Begin at the line with "[Close dialog] (142, 1255)" and output every line through the end of the records, exactly as given. Omit pictures.
-------- Information given
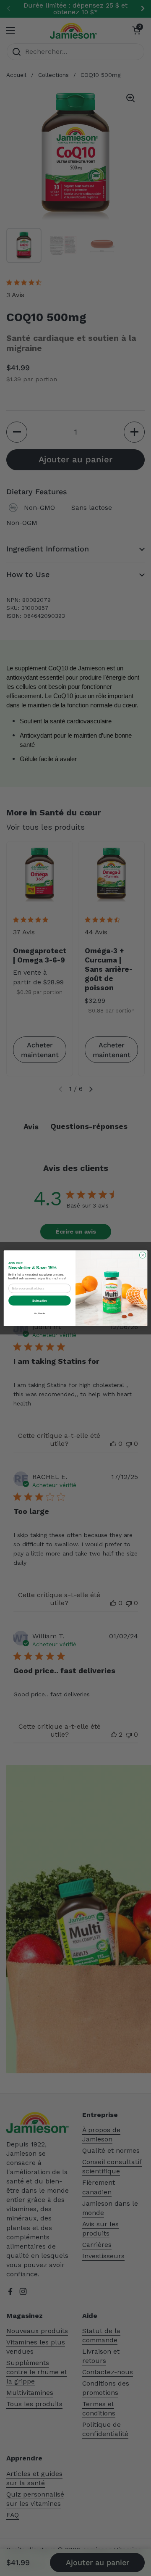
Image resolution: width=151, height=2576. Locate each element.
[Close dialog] (142, 1255)
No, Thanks (39, 1313)
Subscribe (39, 1300)
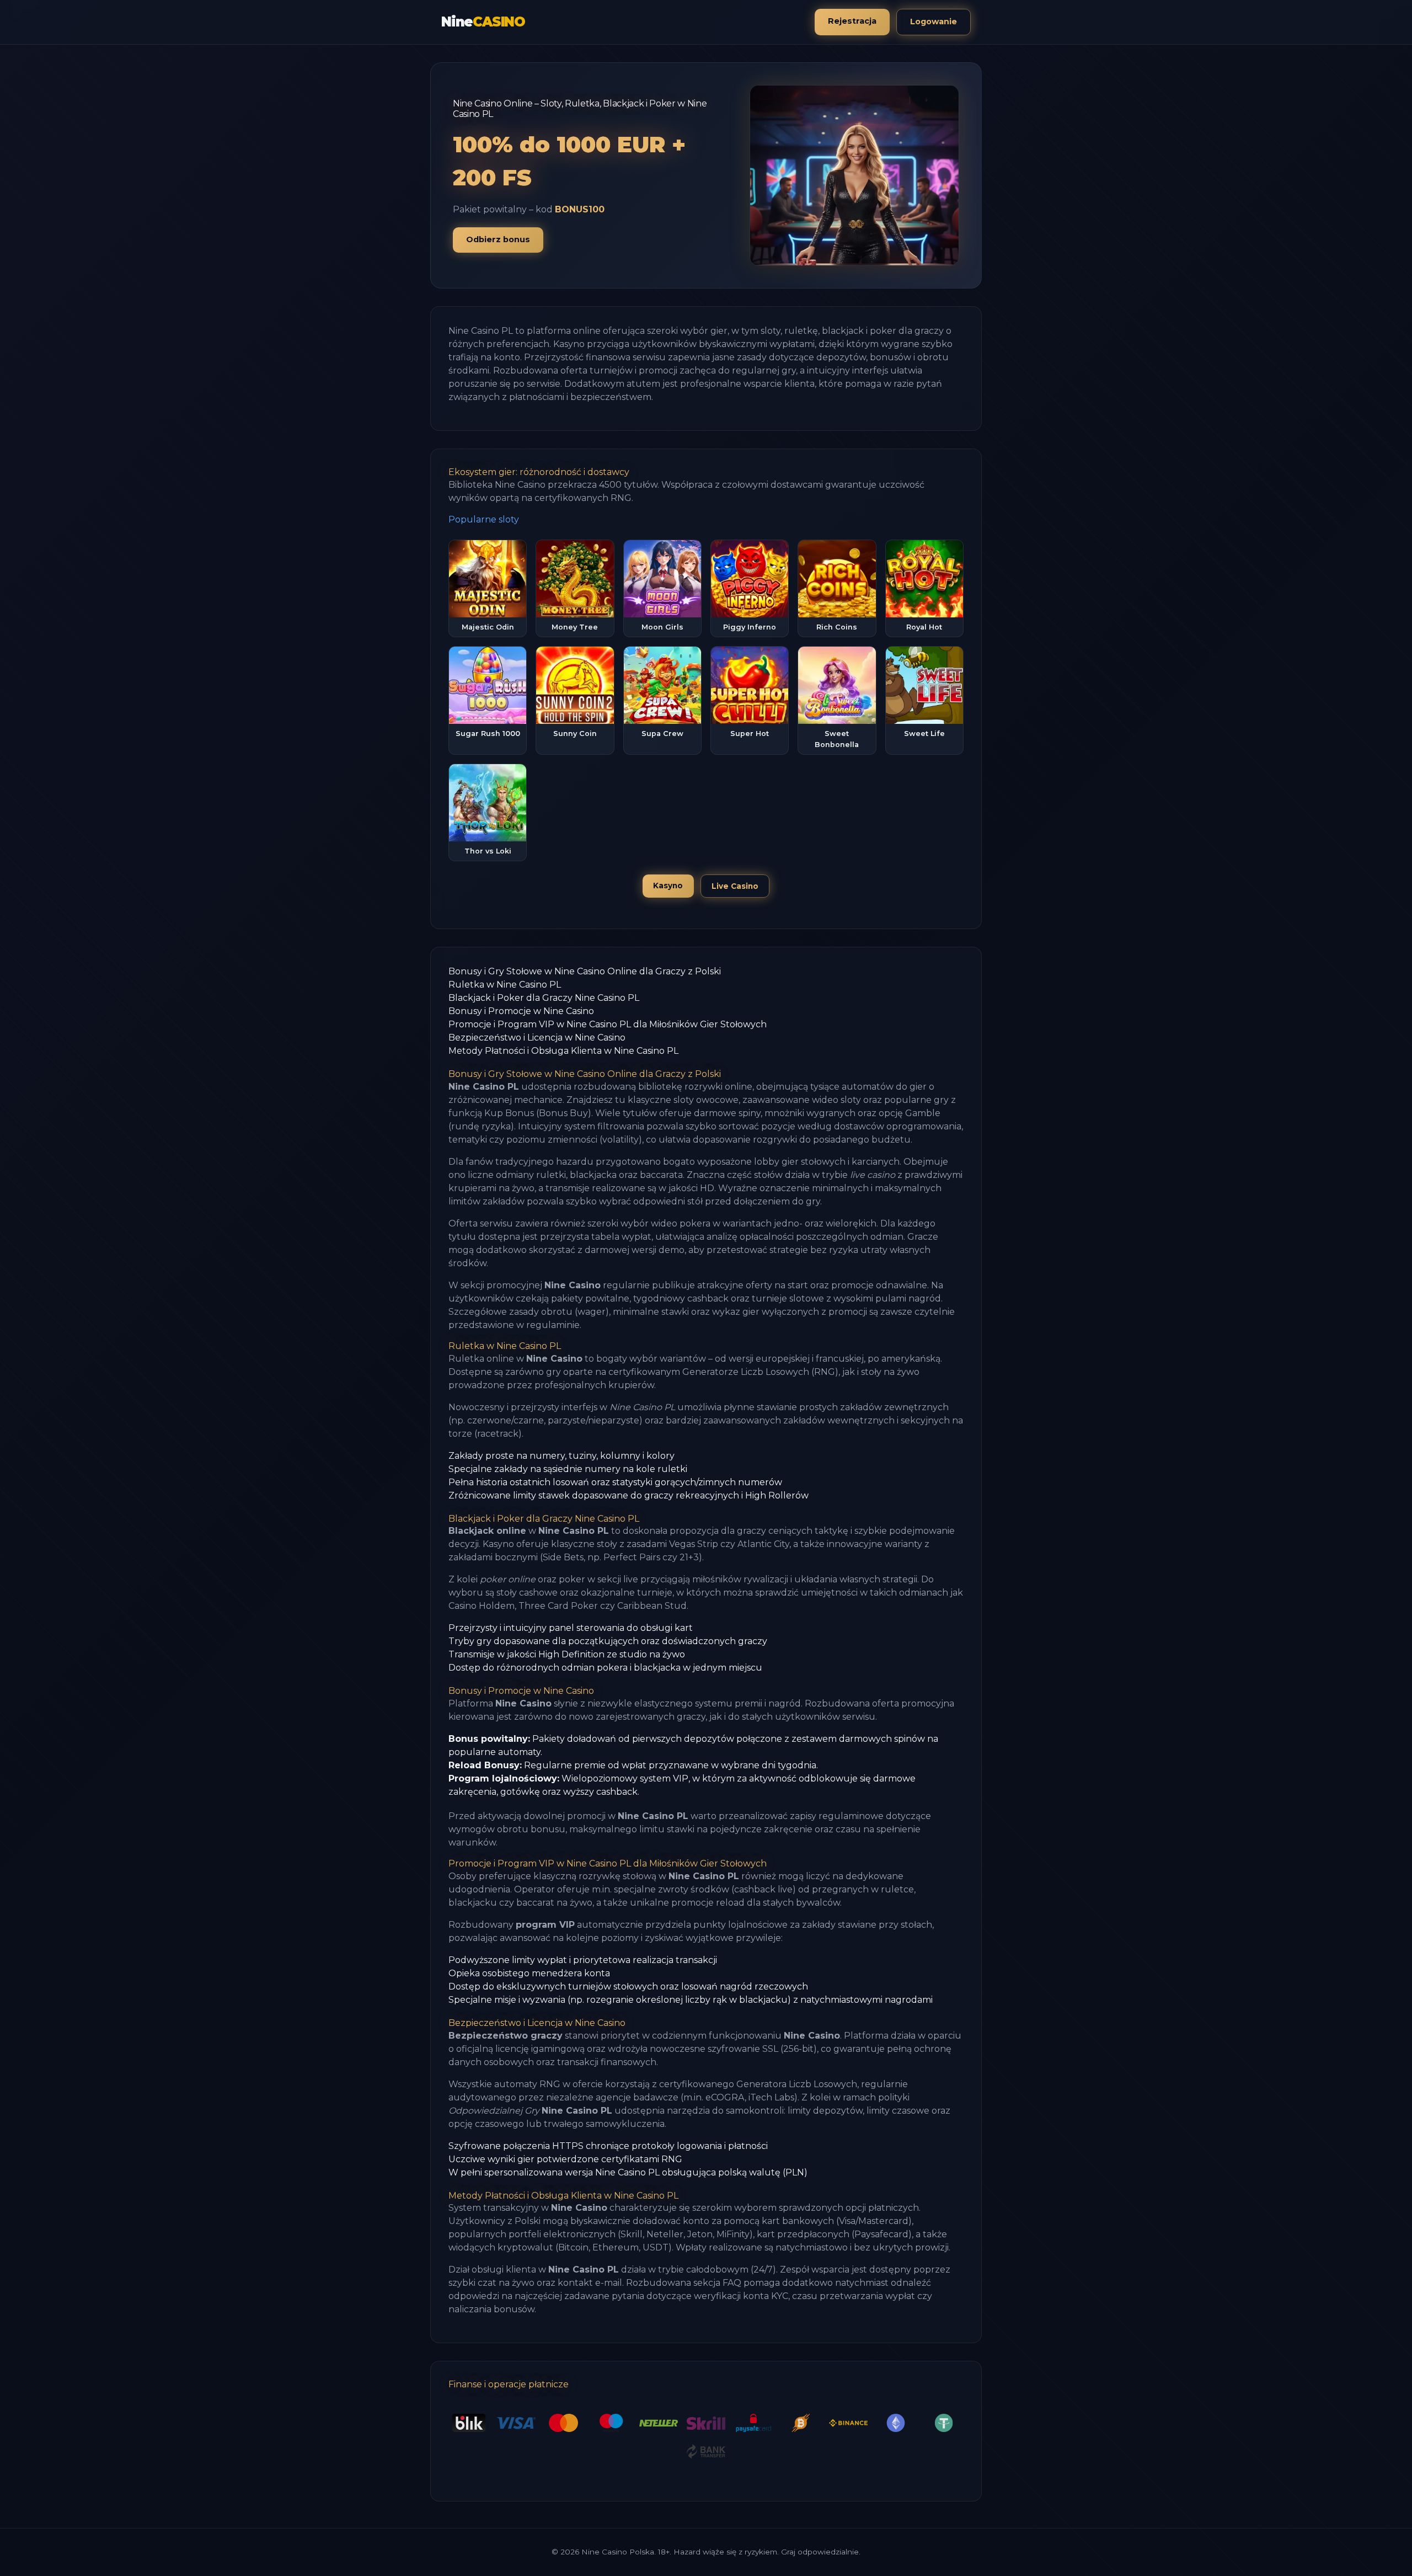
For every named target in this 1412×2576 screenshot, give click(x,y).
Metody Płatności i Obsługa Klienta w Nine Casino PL (563, 1051)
----------------
[Answer box]
[Close dialog] (142, 1255)
No, Thanks (39, 1313)
Subscribe (39, 1300)
For every named target in this 1412×2576 screenshot, give click(x,y).
Metody Płatności i Obsługa Klienta w Nine Casino PL (563, 1051)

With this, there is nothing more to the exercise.